— Start Source text —

Until last Friday, whenever people asked me uneasily about the likelihood of the far-left U.K. Labour Party leader Jeremy Corbyn coming to power at the next general election, I replied that—with the exception of one set of circumstances—I thought the risk was overblown.

This was because, although he did far better in the last election than anyone had thought possible, the reason for that was precisely because hardly anyone had thought his victory was possible. It was therefore considered safe to vote against the Conservative party and for Labour.

It was therefore likely that, at the next election, the situation would be reversed, and voters would turn out in droves to stop Corbyn. There was, however, one situation in which I thought all bets would be off. That would be if Conservative Prime Minster Theresa May screwed up Brexit and put in jeopardy the United Kingdom’s departure from the European Union.

That’s precisely what happened last Friday. At a marathon all-day Cabinet meeting at the prime minister’s country residence, Chequers, Mrs. May deprived her ministers of their phones and access to their officials’ advice. Threatening any opponents with being fired on the spot, she drove through a negotiating position for exiting the E.U. that would leave the U.K. still tied to E.U. laws and policies, unable to strike trade deals in its own best interests and still bound by European Court of Justice rulings, which take precedence over rulings by the English courts.

— End Source text —
— Start Provided records —

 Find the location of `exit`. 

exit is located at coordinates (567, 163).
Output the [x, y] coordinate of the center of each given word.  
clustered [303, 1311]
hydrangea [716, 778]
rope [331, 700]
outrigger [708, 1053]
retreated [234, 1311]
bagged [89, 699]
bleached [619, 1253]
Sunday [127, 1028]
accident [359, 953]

— End Provided records —

• Actions to take:
[1] Decide whether each statement agrees with the column on Corbyn and Brexit. Answer yes or no for each, and quote the deciding words from the column: (a) The Chequers Cabinet meeting lasted the whole day. (b) Mrs. May let her ministers keep their phones during the meeting. (c) The writer expected voters at the next election to turn out in large numbers to stop Corbyn.
[2] Copy the lines of the records, starting with the line that contains "Output the [x, y]" and going on through the end of the records.
The records have no connection to the column on Corbyn and Brexit.

• Outputs:
[1]
(a) Yes: "a marathon all-day Cabinet meeting"
(b) No: "Mrs. May deprived her ministers of their phones"
(c) Yes: "voters would turn out in droves to stop Corbyn"

[2]
Output the [x, y] coordinate of the center of each given word.  
clustered [303, 1311]
hydrangea [716, 778]
rope [331, 700]
outrigger [708, 1053]
retreated [234, 1311]
bagged [89, 699]
bleached [619, 1253]
Sunday [127, 1028]
accident [359, 953]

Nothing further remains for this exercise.